• **Work item**: What is needed here is every entry, retyped exactly.

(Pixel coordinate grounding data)
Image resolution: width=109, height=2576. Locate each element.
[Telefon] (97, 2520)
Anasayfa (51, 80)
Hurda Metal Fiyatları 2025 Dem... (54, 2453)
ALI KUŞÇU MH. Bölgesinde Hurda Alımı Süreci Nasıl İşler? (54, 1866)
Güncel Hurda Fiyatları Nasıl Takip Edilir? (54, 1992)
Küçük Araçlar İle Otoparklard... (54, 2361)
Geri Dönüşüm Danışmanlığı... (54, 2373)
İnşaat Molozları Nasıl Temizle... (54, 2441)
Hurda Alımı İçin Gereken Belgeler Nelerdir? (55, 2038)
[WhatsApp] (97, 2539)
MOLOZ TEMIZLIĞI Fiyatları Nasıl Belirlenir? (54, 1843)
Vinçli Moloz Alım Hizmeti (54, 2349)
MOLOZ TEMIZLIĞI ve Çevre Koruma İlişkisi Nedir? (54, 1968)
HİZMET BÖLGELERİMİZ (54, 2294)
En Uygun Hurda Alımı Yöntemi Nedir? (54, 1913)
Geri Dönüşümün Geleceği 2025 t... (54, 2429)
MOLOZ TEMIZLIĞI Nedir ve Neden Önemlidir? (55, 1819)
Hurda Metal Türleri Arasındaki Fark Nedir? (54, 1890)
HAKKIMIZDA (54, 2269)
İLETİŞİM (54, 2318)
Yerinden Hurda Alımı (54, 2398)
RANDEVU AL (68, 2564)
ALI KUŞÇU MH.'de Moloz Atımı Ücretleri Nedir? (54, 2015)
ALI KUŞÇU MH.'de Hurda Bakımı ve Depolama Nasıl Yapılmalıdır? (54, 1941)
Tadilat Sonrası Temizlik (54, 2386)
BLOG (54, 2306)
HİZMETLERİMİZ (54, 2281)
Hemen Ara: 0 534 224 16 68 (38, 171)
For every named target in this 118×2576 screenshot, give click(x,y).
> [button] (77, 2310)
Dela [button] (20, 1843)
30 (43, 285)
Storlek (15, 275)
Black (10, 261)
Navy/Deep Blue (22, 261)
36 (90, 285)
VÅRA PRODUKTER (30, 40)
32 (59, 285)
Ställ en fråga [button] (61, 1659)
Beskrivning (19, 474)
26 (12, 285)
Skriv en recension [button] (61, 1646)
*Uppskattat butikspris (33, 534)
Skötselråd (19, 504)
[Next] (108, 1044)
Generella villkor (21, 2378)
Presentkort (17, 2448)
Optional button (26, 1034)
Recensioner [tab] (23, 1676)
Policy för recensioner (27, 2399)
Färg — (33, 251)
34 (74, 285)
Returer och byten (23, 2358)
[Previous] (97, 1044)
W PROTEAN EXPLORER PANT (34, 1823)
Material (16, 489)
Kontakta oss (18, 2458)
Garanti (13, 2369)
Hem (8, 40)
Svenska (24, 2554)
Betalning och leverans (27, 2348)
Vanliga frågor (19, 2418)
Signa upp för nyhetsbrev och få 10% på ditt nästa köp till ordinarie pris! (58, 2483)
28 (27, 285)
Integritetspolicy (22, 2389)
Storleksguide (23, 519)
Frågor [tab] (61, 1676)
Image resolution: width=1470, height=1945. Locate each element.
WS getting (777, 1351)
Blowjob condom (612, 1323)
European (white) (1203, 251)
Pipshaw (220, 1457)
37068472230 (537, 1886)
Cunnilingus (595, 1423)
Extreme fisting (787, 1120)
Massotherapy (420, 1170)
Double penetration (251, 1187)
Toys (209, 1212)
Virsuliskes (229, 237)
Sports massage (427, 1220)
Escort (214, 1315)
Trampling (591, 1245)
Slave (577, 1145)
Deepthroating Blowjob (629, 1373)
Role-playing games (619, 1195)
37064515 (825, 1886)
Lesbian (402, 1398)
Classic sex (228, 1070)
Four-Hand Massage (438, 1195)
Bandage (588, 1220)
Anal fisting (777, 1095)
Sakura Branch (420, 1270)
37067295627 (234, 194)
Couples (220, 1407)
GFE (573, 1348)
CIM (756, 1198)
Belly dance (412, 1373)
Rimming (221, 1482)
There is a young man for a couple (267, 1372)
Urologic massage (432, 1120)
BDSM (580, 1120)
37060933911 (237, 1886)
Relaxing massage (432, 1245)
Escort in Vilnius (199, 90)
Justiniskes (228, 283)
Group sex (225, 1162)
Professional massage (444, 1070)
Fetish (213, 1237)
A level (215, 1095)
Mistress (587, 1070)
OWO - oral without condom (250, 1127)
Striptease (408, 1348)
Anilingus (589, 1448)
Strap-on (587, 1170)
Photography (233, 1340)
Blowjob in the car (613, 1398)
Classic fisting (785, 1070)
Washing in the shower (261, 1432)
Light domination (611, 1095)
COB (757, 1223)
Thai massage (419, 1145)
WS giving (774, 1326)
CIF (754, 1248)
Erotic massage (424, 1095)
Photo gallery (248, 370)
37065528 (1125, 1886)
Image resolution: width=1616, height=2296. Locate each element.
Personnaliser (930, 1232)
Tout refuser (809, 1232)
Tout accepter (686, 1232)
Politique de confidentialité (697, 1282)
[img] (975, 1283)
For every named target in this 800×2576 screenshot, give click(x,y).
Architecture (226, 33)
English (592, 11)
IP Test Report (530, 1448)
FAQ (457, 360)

• **Finished exercise**:
Image resolution: width=109, height=2576. Locate each element.
[Telefon] (97, 2520)
Anasayfa (51, 80)
Hurda Metal Fiyatları 2025 Dem... (54, 2453)
ALI KUŞÇU MH. Bölgesinde Hurda Alımı Süreci Nasıl İşler? (54, 1866)
Güncel Hurda Fiyatları Nasıl Takip Edilir? (54, 1992)
Küçük Araçlar İle Otoparklard... (54, 2361)
Geri Dönüşüm Danışmanlığı... (54, 2373)
İnşaat Molozları Nasıl Temizle... (54, 2441)
Hurda Alımı İçin Gereken Belgeler Nelerdir? (55, 2038)
[WhatsApp] (97, 2539)
MOLOZ TEMIZLIĞI Fiyatları Nasıl Belirlenir? (54, 1843)
Vinçli Moloz Alım Hizmeti (54, 2349)
MOLOZ TEMIZLIĞI ve Çevre Koruma İlişkisi Nedir? (54, 1968)
HİZMET BÖLGELERİMİZ (54, 2294)
En Uygun Hurda Alımı Yöntemi Nedir? (54, 1913)
Geri Dönüşümün Geleceği 2025 t... (54, 2429)
MOLOZ TEMIZLIĞI Nedir ve Neden Önemlidir? (55, 1819)
Hurda Metal Türleri Arasındaki Fark Nedir? (54, 1890)
HAKKIMIZDA (54, 2269)
İLETİŞİM (54, 2318)
Yerinden Hurda Alımı (54, 2398)
RANDEVU AL (68, 2564)
ALI KUŞÇU MH.'de Moloz Atımı Ücretleri Nedir? (54, 2015)
ALI KUŞÇU MH.'de Hurda Bakımı ve Depolama Nasıl Yapılmalıdır? (54, 1941)
Tadilat Sonrası Temizlik (54, 2386)
BLOG (54, 2306)
HİZMETLERİMİZ (54, 2281)
Hemen Ara: 0 534 224 16 68 (38, 171)
For every named target in this 118×2576 screenshot, give click(x,y).
> [button] (77, 2310)
Dela [button] (20, 1843)
30 (43, 285)
Storlek (15, 275)
Black (10, 261)
Navy/Deep Blue (22, 261)
36 (90, 285)
VÅRA PRODUKTER (30, 40)
32 (59, 285)
Ställ en fråga [button] (61, 1659)
Beskrivning (19, 474)
26 (12, 285)
Skriv en recension [button] (61, 1646)
*Uppskattat butikspris (33, 534)
Skötselråd (19, 504)
[Next] (108, 1044)
Generella villkor (21, 2378)
Presentkort (17, 2448)
Optional button (26, 1034)
Recensioner [tab] (23, 1676)
Policy för recensioner (27, 2399)
Färg — (33, 251)
34 (74, 285)
Returer och byten (23, 2358)
[Previous] (97, 1044)
W PROTEAN EXPLORER PANT (34, 1823)
Material (16, 489)
Kontakta oss (18, 2458)
Garanti (13, 2369)
Hem (8, 40)
Svenska (24, 2554)
Betalning och leverans (27, 2348)
Vanliga frågor (19, 2418)
Signa upp för nyhetsbrev och få 10% på ditt nästa köp till ordinarie pris! (58, 2483)
28 (27, 285)
Integritetspolicy (22, 2389)
Storleksguide (23, 519)
Frågor [tab] (61, 1676)
Image resolution: width=1470, height=1945. Locate each element.
WS getting (777, 1351)
Blowjob condom (612, 1323)
European (white) (1203, 251)
Pipshaw (220, 1457)
37068472230 (537, 1886)
Cunnilingus (595, 1423)
Extreme fisting (787, 1120)
Massotherapy (420, 1170)
Double penetration (251, 1187)
Toys (209, 1212)
Virsuliskes (229, 237)
Sports massage (427, 1220)
Escort (214, 1315)
Trampling (591, 1245)
Slave (577, 1145)
Deepthroating Blowjob (629, 1373)
Role-playing games (619, 1195)
37064515 (825, 1886)
Lesbian (402, 1398)
Classic sex (228, 1070)
Four-Hand Massage (438, 1195)
Bandage (588, 1220)
Anal fisting (777, 1095)
Sakura Branch (420, 1270)
37067295627 (234, 194)
Couples (220, 1407)
GFE (573, 1348)
CIM (756, 1198)
Belly dance (412, 1373)
Rimming (221, 1482)
There is a young man for a couple (267, 1372)
Urologic massage (432, 1120)
BDSM (580, 1120)
37060933911 (237, 1886)
Relaxing massage (432, 1245)
Escort in Vilnius (199, 90)
Justiniskes (228, 283)
Group sex (225, 1162)
Professional massage (444, 1070)
Fetish (213, 1237)
A level (215, 1095)
Mistress (587, 1070)
OWO - oral without condom (250, 1127)
Striptease (408, 1348)
Anilingus (589, 1448)
Strap-on (587, 1170)
Photography (233, 1340)
Blowjob in the car (613, 1398)
Classic fisting (785, 1070)
Washing in the shower (261, 1432)
Light domination (611, 1095)
COB (757, 1223)
Thai massage (419, 1145)
WS giving (774, 1326)
CIF (754, 1248)
Erotic massage (424, 1095)
Photo gallery (248, 370)
37065528 (1125, 1886)
Image resolution: width=1616, height=2296. Locate each element.
Personnaliser (930, 1232)
Tout refuser (809, 1232)
Tout accepter (686, 1232)
Politique de confidentialité (697, 1282)
[img] (975, 1283)
For every named target in this 800×2576 screenshot, give click(x,y).
Architecture (226, 33)
English (592, 11)
IP Test Report (530, 1448)
FAQ (457, 360)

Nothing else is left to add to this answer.